Stored data entries

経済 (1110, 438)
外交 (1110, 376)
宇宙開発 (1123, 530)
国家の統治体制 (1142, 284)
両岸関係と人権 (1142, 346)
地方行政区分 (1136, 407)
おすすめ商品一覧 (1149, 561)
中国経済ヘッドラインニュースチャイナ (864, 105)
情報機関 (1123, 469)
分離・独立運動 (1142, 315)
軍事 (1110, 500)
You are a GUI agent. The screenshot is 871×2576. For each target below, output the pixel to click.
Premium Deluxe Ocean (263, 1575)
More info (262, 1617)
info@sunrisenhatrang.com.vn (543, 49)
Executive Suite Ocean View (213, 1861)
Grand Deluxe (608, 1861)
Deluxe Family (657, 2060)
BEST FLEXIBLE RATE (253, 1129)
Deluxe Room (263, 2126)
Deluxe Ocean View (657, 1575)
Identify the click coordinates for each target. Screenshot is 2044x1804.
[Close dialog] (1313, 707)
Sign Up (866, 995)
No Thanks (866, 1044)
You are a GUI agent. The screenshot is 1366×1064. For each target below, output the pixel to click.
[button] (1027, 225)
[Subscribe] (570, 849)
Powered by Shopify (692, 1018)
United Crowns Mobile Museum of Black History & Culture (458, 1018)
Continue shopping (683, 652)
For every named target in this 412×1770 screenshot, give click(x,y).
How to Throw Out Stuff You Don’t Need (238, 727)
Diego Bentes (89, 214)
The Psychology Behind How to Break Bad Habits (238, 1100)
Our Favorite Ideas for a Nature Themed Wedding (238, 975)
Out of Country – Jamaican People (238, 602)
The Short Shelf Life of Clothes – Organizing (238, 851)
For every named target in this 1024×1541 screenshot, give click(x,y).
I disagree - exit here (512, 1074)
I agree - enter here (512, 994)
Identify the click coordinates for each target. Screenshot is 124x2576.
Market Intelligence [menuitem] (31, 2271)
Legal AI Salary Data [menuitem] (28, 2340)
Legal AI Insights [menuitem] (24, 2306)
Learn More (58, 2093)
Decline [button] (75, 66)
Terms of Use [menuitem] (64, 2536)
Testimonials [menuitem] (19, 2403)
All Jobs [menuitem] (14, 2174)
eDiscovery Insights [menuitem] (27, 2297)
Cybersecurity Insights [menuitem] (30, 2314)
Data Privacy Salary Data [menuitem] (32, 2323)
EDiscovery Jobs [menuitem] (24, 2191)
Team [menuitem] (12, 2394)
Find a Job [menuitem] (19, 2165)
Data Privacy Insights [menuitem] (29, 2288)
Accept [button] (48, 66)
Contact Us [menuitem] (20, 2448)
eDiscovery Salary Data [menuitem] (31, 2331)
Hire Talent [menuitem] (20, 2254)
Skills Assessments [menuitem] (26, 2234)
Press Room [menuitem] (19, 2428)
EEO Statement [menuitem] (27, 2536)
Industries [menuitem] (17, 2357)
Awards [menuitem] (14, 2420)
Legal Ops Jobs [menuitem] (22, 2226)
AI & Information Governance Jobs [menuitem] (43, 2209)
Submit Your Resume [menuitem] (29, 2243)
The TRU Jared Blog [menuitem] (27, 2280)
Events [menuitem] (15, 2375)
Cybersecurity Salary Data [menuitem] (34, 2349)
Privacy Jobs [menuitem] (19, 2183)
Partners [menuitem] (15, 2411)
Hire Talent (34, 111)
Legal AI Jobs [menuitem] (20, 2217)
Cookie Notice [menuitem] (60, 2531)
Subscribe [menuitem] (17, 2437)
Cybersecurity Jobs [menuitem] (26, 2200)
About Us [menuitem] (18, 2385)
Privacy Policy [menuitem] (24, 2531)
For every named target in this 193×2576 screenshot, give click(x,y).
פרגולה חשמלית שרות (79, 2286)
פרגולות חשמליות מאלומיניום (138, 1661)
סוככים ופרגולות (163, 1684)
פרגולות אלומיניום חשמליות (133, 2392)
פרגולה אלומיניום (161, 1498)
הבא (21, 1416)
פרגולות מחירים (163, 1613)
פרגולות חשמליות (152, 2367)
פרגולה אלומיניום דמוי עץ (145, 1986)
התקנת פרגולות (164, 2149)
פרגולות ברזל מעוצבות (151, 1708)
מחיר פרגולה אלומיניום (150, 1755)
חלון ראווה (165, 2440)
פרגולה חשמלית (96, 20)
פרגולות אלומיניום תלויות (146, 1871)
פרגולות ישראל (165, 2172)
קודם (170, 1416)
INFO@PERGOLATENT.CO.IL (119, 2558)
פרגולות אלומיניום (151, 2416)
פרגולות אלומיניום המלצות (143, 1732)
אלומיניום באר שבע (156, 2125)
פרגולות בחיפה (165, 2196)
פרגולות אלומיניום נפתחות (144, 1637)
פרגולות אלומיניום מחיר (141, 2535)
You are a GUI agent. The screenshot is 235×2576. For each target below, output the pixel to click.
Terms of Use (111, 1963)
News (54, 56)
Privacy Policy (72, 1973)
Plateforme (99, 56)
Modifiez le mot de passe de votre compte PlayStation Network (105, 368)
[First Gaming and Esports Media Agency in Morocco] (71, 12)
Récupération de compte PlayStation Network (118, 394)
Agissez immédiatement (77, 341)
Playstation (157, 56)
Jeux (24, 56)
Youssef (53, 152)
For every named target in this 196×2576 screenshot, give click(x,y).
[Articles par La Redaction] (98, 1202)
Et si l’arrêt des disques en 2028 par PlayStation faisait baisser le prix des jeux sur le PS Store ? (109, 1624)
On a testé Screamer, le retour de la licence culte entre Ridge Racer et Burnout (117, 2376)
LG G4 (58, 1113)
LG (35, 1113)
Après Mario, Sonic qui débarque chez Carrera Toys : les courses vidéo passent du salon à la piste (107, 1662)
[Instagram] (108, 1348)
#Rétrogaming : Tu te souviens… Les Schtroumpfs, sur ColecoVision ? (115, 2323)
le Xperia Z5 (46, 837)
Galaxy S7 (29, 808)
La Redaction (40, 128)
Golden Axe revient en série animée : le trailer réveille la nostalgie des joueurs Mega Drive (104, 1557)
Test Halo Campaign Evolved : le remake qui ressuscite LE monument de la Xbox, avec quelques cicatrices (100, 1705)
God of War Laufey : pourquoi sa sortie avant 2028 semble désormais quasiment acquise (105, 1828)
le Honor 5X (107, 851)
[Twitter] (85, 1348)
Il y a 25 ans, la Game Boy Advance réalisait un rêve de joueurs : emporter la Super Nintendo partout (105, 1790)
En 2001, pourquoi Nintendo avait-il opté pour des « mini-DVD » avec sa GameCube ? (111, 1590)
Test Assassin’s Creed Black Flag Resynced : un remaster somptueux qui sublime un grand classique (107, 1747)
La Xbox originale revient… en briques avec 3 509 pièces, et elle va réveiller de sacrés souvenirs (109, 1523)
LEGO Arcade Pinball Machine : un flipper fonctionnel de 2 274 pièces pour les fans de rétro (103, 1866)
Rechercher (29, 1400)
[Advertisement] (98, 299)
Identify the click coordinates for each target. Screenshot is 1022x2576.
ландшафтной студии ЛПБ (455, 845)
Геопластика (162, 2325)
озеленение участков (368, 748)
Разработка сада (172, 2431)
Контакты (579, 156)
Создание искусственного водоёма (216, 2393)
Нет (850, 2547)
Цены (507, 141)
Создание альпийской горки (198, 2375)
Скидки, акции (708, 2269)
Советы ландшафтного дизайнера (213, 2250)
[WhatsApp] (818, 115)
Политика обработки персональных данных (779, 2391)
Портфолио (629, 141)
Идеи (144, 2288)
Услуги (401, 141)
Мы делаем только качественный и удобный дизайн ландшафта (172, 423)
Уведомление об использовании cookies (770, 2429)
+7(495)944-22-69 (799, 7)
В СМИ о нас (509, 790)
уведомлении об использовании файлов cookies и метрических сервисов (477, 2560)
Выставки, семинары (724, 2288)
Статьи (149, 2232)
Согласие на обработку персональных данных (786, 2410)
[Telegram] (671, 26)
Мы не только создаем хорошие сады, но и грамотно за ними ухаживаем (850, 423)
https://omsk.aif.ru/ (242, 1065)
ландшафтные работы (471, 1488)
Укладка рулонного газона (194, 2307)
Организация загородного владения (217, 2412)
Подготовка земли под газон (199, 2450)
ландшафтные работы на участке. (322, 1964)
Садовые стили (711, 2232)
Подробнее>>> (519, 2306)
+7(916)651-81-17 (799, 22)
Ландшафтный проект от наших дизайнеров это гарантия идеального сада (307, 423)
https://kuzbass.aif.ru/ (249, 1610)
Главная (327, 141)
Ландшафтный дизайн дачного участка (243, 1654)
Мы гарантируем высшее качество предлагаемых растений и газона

Assignment — From the first line of the records above to the line that contains "軍事 (1110, 500)", quote each line exactly.

Solution to this problem —
経済 (1110, 438)
外交 (1110, 376)
宇宙開発 (1123, 530)
国家の統治体制 (1142, 284)
両岸関係と人権 (1142, 346)
地方行政区分 (1136, 407)
おすすめ商品一覧 (1149, 561)
中国経済ヘッドラインニュースチャイナ (864, 105)
情報機関 (1123, 469)
分離・独立運動 (1142, 315)
軍事 (1110, 500)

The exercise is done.